Sicherheit wird überarbeitet

Sport / 15.11.2015 • 20:05 Uhr / 2 Minuten Lesezeit

Vor Österreichs Länder­spielabschluss am Dienstag wurde Extra-Meeting angesetzt.

Wien. „Worte können diese furchtbare Tragödie nicht beschreiben. Ich bin noch immer schockiert!“ Nicht nur David Alaba saßen die Ereignisse in Paris noch nach der Rückkehr aus dem Trainingslager in den Knochen. Seitens des Österreichischen Fußball-Bundes will man die Sicherheitseinrichtungen für das Länderspiel am Dienstag (20.45 Uhr) gegen die Schweiz noch einmal überarbeiten und notfalls adaptieren.

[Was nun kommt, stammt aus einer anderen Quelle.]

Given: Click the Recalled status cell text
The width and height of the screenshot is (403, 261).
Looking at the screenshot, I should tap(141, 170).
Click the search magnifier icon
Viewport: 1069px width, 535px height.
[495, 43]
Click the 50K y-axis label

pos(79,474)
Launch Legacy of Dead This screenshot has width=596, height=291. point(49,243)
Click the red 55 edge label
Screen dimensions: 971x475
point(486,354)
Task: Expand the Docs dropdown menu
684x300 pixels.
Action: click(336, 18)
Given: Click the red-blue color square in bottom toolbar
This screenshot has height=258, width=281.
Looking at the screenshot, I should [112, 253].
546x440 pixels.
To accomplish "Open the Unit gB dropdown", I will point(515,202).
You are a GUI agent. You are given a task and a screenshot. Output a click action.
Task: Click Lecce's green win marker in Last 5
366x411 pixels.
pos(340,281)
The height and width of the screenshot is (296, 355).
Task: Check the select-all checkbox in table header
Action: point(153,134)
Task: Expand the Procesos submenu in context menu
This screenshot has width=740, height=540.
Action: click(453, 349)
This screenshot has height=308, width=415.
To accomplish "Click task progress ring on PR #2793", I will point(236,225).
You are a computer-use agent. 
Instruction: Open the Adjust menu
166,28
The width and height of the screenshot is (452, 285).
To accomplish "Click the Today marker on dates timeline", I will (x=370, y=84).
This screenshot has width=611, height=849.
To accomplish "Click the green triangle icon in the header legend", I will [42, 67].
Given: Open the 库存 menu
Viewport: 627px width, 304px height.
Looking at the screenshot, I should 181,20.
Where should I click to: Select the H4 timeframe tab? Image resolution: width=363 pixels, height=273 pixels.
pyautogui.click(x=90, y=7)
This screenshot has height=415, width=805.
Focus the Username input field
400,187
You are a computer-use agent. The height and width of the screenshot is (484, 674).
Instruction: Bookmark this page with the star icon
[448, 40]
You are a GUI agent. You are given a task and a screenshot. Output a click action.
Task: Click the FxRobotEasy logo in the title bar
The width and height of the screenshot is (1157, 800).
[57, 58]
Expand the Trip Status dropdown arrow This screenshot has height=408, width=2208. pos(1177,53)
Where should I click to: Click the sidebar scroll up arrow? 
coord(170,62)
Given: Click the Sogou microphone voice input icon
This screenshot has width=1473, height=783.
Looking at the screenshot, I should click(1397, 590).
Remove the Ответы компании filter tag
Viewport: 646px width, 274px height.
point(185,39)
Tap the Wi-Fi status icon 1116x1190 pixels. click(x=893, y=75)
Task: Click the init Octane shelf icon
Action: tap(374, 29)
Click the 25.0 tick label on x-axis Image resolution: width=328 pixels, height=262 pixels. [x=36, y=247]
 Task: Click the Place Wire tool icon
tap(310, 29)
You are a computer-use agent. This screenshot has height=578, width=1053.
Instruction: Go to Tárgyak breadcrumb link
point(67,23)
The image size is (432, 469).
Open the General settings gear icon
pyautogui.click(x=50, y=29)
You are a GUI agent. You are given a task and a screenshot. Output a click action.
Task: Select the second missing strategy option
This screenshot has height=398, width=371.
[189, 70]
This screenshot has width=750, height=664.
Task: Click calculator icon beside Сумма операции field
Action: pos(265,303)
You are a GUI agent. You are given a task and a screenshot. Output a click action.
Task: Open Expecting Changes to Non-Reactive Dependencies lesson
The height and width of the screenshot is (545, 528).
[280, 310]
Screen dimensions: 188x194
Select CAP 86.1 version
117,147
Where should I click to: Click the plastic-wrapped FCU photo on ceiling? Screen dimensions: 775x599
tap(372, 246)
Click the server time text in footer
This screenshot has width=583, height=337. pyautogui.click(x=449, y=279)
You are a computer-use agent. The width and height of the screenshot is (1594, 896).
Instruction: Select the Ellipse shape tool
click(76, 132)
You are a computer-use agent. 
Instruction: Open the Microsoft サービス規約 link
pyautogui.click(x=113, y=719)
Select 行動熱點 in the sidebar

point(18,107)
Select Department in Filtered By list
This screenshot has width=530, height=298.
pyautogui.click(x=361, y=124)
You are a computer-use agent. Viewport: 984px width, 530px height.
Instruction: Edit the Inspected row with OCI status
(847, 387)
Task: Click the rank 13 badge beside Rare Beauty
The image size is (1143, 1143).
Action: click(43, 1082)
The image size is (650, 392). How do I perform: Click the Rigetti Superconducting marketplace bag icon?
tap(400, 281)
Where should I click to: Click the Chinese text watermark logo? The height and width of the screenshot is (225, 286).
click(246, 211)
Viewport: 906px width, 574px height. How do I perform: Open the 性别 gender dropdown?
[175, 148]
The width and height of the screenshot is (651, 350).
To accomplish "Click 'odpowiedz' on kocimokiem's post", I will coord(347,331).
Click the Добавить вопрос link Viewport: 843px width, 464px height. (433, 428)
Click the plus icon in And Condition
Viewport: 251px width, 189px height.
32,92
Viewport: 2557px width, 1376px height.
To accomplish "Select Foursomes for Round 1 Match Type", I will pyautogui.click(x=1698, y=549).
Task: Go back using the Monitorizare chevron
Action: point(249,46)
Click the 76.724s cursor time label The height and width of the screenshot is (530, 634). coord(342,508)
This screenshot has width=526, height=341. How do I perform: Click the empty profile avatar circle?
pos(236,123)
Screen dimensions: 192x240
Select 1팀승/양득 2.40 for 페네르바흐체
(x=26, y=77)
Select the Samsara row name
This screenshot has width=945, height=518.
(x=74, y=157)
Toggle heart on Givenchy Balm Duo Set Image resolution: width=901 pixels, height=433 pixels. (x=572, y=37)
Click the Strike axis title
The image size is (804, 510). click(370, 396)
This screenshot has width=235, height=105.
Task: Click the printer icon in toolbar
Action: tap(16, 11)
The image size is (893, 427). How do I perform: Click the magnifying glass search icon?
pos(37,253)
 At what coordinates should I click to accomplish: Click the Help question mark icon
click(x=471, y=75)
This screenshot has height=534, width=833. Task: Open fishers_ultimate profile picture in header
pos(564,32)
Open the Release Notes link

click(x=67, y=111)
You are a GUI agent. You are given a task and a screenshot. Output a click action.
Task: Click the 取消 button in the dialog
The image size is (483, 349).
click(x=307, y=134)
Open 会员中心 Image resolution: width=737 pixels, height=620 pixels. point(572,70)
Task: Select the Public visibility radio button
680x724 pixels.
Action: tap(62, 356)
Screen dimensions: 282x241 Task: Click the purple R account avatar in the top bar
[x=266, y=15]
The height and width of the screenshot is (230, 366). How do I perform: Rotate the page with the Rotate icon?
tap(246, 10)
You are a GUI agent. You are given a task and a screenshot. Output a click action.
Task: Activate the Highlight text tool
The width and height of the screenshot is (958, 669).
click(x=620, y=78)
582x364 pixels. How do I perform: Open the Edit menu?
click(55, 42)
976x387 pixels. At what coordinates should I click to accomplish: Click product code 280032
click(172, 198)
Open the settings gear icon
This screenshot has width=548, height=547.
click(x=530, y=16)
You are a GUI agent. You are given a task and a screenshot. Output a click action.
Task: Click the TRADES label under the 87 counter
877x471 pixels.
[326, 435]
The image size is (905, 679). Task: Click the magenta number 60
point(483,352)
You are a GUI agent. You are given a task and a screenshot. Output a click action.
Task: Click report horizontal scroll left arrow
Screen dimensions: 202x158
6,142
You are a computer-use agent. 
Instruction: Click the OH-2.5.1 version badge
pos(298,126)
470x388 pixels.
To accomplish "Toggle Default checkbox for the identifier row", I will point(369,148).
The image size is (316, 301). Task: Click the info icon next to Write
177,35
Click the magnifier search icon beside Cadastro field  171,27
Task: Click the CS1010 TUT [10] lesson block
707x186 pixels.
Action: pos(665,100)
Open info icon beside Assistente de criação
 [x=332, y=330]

Aus diesem Grund wurde für heute ein Sicherheitsmeeting angesetzt. Dabei werden Vertreteter des Innenministeriums (BMI) ebenso anwesend sein wie die Gesandte der Wiener Polizei, des privaten Sicherheitsdienstes sowie des Schweizerischen Fußballverbandes (SFV) und des ÖFB. Organisationsdirektor Bernhard Neuhold sowie der Stadien- und Sicherheitsbeauftragte Heimo Kraus werden den heimischen Verband vertreten.

Klar ist jetzt schon, dass vor Beginn der Begegnung im Ernst-Happel-Stadion zum Gedenken an die Opfer der Anschläge in Paris eine Trauerminute abgehalten wird. Zudem werden beide Mannschaften mit Trauerflor antreten.